Quand messire Regnault Limousin les ouït parler de tel langage, si se raffrena ; et lui sembla assez que ils n’avoient pas le plus de tort si ils avoient bouté hors leurs ennemis de leur ville. Si leur dit : « Oh ! bonnes gens, je vous ai bien ouï et entendu.

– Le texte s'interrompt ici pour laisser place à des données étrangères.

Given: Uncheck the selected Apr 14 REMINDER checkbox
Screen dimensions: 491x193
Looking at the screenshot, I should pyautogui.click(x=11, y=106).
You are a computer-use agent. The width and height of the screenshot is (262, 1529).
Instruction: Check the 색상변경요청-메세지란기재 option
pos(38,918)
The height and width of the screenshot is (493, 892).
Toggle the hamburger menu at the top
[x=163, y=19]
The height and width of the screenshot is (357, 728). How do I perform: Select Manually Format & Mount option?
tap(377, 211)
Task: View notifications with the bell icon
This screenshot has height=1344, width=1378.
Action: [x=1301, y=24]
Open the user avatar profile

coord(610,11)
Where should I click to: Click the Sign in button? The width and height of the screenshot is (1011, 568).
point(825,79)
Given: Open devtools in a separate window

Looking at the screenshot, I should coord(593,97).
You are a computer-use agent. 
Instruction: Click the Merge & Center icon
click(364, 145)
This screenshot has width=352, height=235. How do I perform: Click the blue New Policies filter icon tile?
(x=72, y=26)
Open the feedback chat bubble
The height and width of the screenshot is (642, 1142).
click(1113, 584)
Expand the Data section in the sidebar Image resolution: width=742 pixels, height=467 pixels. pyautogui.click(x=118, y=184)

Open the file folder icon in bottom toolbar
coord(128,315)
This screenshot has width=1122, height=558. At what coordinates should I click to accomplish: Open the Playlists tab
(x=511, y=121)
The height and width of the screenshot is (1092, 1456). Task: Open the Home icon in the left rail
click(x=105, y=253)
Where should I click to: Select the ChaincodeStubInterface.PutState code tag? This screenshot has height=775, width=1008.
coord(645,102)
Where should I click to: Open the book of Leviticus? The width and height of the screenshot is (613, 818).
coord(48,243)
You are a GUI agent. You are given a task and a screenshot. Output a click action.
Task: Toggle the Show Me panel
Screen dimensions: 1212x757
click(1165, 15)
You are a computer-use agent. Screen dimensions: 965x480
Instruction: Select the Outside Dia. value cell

Vous demeurerez en votre pays, et je m’en retournerai en l’ost devers le roi, et lui dénoncerai toutes les paroles que vous m’avez dites, et en bonne vérité je serai pour vous. » Ceux répondirent : « Monseigneur, grands mercis ! nous nous confions bien en vous, que si le roi est duement informé sur nous, que vous nous serez un bon moyen. » À ces mots prit congé messire Regnault Limousin et se partit de la ville ; et monta à cheval, et retourna à ses gens qui l’attendoient sur les champs, et puis chevaucha tant qu’il vint en l’ost devant Lussebonne et descendit en son logis ; et puis alla devers le roi et lui recorda tout ce que il avoit vu et trouvé en ceux de Saint-Yrain. Quand le roi en sçut la vérité, si dit : « Par ma foi, ils ont fait sagement, si ils se sont mis assurs de ces pillards bretons. »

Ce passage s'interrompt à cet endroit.